◆ SUPPLIED TEXT:
+++
Yet, this inheritance is not always deliberate. Many mothers, themselves raised under patriarchy, handed down their insecurities without even realising it. They discouraged their daughters from being ‘too bold’ not out of malice, but out of protection - fearing that society punishes outspoken women. They passed on caution as love, modesty as virtue and silence as survival. What they could not always pass down was the freedom to take up space.

The effect, however, is real. A grown woman with shaky confidence often second-guesses her every step. She may compare herself relentlessly to others, waiting for validation, rather than trusting her own instincts. She might hesitate to leave a stable but unfulfilling job because she doubts her ability to succeed elsewhere. She may remain in unhealthy relationships because she has internalised the belief that she is not worthy of more. Lack of confidence becomes a cage, invisible but unyielding.

However, here lies the hope: Inheritance can be rewritten. Just as we inherit traits, we can also choose what to pass on. A woman who recognises the gap in her own confidence has the power to stop the cycle with her daughters, nieces, students or mentees. She can model a different script, one that says, ‘Your voice matters’, ‘You are capable’ and ‘You don’t need permission to shine’.

Building confidence is not about arrogance; it is about grounding. It is teaching girls to trust their abilities, to fail without shame and to know that they are worthy of leadership, love and respect. Also, for women who never received this inheritance, it is about reclaiming it as adults; by taking risks, surrounding themselves with affirming voices and daring to step into spaces where they once felt unworthy.

Imagine the ripple effect if every woman began to consciously pass down confidence instead of caution. Imagine girls raised to believe not only in their potential, but in their right to pursue it boldly. Confidence is contagious, generational and transformative.

So, the question becomes: What will you pass on? Will it be silence and hesitation or courage and self-belief? Will your daughters inherit the weight of ‘not enough’, or the wings of ‘I am capable’?

The inheritance of confidence is the greatest gift we can give, to ourselves and to the women who come after us. When women carry confidence, the choices they make are no longer rooted in fear. They are rooted in freedom.
+++
◆ DATA EXCERPT:
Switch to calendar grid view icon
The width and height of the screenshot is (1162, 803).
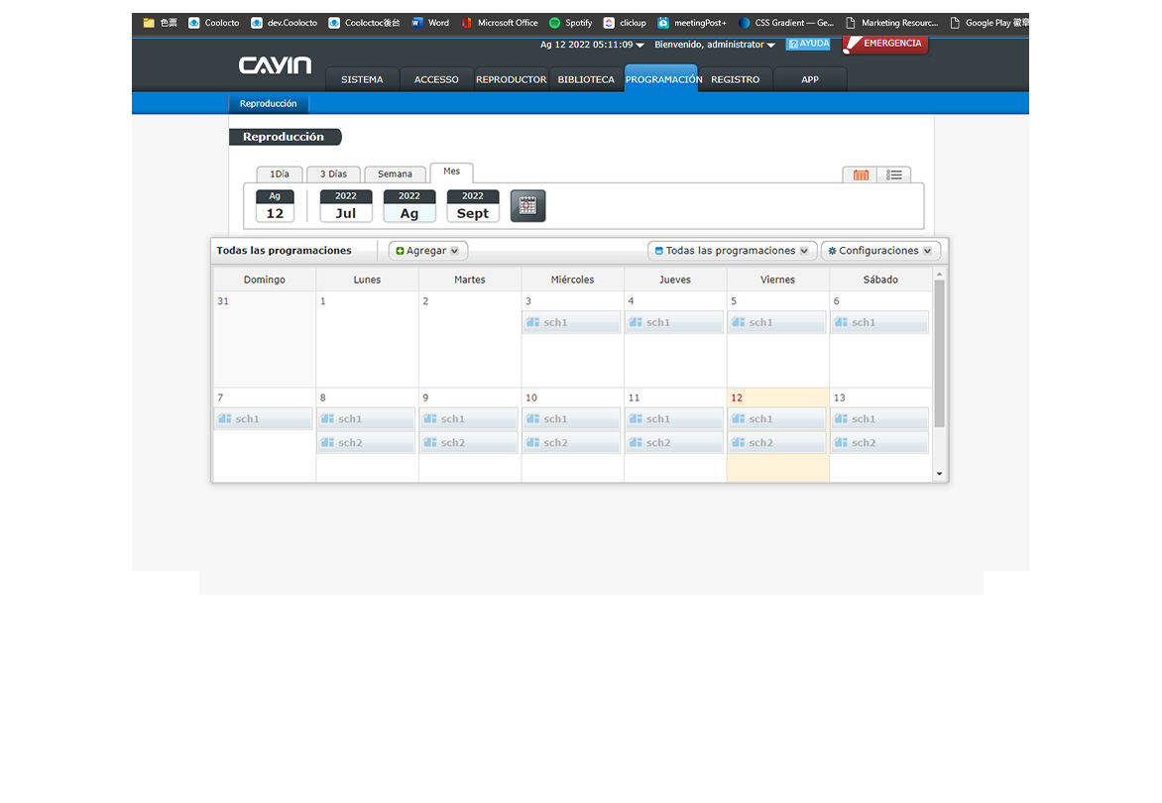click(x=861, y=175)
+++
◆ DIRECTIONS FOR THIS TASK: In the text on inherited confidence above, turn the paragraph beginning "The effect, however, is real" into a short bulleted list that keeps its main points.

◆ RESULT BELOW:
- A grown woman with shaky confidence often second-guesses every step.
- She may compare herself constantly to others and wait for approval instead of trusting her instincts.
- She might stay in a stable but unfulfilling job because she doubts she could succeed elsewhere.
- She may stay in unhealthy relationships, believing she doesn't deserve more.
- Lack of confidence becomes an invisible but unyielding cage.